• _STORED ROWS_
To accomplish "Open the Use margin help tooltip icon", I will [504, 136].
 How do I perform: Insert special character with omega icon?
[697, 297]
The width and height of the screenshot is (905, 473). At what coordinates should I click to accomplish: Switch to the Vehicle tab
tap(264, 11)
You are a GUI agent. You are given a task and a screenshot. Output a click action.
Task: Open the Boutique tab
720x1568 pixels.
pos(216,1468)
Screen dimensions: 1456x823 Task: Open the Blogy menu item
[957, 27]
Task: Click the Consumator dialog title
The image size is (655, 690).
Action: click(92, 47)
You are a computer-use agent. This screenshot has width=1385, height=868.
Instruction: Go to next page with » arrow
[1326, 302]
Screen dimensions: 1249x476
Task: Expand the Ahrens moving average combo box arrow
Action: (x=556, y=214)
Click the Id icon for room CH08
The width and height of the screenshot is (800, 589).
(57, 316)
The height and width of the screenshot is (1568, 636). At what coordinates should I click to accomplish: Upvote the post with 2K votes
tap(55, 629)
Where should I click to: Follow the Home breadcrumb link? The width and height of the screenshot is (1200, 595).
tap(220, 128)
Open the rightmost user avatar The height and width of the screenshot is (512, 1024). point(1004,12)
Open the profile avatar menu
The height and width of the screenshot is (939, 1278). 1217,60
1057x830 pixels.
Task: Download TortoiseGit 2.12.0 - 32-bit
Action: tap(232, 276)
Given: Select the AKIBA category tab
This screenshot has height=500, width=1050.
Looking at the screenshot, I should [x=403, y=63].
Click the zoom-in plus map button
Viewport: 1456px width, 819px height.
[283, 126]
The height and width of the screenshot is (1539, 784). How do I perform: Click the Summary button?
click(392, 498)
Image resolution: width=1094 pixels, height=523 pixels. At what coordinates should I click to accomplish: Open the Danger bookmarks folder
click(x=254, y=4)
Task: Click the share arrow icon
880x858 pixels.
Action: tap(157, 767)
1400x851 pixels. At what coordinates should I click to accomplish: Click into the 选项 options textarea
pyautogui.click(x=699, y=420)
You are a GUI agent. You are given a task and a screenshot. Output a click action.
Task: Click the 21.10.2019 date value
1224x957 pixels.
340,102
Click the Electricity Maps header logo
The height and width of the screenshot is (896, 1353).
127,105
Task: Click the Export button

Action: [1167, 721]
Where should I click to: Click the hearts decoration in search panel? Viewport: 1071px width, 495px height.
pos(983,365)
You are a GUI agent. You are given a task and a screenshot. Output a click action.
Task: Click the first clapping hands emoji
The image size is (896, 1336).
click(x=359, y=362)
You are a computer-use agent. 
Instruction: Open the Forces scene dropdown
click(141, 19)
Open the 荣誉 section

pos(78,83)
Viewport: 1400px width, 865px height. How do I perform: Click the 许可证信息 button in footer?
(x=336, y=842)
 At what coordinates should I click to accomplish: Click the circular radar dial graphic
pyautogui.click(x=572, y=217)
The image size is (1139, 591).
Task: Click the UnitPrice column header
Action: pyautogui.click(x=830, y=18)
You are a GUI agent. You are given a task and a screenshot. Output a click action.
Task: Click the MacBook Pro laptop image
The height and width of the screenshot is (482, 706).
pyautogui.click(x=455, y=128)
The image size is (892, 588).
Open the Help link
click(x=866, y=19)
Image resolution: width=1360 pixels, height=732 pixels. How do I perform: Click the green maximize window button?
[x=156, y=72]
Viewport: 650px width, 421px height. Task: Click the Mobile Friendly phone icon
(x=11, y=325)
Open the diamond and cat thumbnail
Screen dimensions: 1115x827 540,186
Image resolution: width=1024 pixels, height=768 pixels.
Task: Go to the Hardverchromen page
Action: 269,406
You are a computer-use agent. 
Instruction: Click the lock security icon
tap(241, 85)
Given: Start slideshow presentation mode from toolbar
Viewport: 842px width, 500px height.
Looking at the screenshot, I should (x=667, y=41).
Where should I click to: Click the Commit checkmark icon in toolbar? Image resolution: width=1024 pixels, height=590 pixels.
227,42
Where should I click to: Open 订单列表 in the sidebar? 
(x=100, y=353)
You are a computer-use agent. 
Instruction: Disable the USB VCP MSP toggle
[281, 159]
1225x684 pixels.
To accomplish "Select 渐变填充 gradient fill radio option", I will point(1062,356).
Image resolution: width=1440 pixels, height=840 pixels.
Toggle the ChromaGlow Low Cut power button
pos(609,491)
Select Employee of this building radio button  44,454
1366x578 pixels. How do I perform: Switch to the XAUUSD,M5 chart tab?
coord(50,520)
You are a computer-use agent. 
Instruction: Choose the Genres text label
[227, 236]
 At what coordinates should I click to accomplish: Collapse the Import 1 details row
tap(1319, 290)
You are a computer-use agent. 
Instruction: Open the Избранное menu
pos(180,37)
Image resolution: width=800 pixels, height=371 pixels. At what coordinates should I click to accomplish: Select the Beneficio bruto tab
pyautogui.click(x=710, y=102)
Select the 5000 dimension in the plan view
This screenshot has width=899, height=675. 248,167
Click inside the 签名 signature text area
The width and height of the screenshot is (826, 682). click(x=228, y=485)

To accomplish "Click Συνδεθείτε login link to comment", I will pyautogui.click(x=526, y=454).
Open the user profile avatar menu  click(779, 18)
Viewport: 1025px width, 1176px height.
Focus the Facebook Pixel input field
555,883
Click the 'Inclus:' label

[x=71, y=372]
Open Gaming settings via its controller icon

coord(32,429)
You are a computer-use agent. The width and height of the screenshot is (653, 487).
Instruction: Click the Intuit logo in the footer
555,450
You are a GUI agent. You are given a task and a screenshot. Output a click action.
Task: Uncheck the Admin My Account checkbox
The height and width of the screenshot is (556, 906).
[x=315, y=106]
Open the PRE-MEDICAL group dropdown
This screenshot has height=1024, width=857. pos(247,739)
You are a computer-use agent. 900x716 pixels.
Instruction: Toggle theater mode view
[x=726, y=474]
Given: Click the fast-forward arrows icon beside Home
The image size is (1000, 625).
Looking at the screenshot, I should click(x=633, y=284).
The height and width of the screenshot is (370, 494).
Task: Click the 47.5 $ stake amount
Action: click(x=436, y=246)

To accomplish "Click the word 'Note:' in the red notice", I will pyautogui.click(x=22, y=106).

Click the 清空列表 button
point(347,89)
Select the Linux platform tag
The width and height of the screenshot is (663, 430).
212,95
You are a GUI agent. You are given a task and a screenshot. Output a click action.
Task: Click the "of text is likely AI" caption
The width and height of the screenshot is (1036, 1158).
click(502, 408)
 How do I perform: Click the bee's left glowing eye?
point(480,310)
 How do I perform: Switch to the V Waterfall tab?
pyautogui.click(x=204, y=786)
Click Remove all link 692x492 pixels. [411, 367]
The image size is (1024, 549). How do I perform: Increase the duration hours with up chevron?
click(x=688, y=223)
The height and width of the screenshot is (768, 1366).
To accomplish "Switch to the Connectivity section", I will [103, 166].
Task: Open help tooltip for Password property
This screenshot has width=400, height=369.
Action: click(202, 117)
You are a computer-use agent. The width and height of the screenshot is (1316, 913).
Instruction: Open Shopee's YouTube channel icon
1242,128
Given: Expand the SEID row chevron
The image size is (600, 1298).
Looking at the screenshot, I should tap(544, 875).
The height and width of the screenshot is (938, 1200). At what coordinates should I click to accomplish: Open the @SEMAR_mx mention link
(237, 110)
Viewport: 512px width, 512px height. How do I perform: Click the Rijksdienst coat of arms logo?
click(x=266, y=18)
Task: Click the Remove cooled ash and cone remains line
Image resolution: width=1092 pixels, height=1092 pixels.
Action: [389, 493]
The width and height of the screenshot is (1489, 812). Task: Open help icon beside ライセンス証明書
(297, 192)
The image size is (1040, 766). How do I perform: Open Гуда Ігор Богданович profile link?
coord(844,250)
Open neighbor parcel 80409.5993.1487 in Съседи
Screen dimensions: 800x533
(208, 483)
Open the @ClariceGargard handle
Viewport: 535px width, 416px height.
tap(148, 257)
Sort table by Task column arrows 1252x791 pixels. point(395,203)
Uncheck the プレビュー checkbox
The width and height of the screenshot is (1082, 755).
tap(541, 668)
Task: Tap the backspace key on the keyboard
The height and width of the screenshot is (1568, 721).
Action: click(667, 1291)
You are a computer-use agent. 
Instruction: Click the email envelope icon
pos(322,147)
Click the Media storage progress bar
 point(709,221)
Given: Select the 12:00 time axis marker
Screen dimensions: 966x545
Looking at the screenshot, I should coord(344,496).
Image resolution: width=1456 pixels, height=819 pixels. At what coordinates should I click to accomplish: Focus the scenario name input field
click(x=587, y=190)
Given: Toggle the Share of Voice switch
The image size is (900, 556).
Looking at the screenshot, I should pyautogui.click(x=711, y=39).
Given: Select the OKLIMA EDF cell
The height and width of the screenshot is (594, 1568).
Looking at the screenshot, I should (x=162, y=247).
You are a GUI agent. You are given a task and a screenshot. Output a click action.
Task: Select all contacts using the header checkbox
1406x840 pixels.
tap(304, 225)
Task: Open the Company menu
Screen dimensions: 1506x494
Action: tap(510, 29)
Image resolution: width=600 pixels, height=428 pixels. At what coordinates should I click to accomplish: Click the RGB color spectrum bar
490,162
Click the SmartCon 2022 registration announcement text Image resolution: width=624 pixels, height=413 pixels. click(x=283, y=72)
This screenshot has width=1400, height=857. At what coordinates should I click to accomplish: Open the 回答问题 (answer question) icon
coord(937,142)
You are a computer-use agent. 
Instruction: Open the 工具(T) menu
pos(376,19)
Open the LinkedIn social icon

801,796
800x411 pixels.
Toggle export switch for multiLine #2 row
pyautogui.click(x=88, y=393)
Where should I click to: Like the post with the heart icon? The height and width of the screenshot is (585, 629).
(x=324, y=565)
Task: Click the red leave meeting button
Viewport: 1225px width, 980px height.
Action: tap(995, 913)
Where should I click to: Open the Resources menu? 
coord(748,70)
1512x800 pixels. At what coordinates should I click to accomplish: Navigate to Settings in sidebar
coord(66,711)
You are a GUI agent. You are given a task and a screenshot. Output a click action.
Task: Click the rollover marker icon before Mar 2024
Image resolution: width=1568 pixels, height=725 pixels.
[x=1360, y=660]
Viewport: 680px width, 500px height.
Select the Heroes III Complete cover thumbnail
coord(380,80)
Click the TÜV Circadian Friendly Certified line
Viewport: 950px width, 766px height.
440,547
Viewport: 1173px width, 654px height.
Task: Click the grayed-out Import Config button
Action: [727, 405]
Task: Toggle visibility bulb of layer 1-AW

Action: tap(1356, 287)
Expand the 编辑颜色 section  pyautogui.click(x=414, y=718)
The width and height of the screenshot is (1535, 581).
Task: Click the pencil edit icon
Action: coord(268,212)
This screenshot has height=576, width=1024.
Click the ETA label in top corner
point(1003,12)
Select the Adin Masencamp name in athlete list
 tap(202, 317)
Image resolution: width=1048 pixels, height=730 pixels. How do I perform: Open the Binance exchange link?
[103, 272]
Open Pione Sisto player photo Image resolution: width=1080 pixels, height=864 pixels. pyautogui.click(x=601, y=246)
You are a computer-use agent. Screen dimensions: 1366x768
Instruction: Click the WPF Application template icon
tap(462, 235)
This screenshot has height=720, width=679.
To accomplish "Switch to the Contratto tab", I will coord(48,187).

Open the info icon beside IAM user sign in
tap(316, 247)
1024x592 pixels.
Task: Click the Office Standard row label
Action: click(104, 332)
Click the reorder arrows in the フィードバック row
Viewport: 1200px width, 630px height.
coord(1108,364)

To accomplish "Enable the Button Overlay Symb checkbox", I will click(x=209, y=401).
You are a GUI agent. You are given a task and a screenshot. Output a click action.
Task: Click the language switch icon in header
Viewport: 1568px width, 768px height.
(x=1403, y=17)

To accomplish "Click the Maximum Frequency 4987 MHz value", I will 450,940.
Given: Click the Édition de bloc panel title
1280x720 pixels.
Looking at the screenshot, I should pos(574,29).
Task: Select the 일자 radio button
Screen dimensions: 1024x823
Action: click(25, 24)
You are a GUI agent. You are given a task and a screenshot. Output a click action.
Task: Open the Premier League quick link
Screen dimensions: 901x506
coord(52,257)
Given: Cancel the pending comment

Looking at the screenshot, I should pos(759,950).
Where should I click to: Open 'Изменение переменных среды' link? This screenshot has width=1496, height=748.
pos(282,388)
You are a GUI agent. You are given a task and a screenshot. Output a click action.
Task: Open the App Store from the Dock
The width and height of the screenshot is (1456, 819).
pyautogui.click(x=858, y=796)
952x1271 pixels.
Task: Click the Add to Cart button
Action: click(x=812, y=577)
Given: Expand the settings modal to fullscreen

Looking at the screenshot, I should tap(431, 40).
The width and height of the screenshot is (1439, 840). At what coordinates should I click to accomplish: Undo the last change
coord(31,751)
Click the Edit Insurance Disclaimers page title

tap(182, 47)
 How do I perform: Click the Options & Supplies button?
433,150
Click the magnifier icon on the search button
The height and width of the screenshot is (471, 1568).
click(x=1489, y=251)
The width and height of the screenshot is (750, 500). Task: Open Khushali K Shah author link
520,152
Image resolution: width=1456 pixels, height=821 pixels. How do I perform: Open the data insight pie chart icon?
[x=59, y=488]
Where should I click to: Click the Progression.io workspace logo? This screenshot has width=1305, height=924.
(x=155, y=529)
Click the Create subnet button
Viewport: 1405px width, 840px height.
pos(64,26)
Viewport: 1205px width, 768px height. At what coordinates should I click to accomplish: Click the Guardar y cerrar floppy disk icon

• _THE PROBLEM_
Reproduce the records above verbatim, from the line containing "Image resolution: width=600" up to and including the line containing "Click the SmartCon".

• _RESPONSE TO THIS TASK_
Image resolution: width=600 pixels, height=428 pixels. At what coordinates should I click to accomplish: Click the RGB color spectrum bar
490,162
Click the SmartCon 2022 registration announcement text Image resolution: width=624 pixels, height=413 pixels. click(x=283, y=72)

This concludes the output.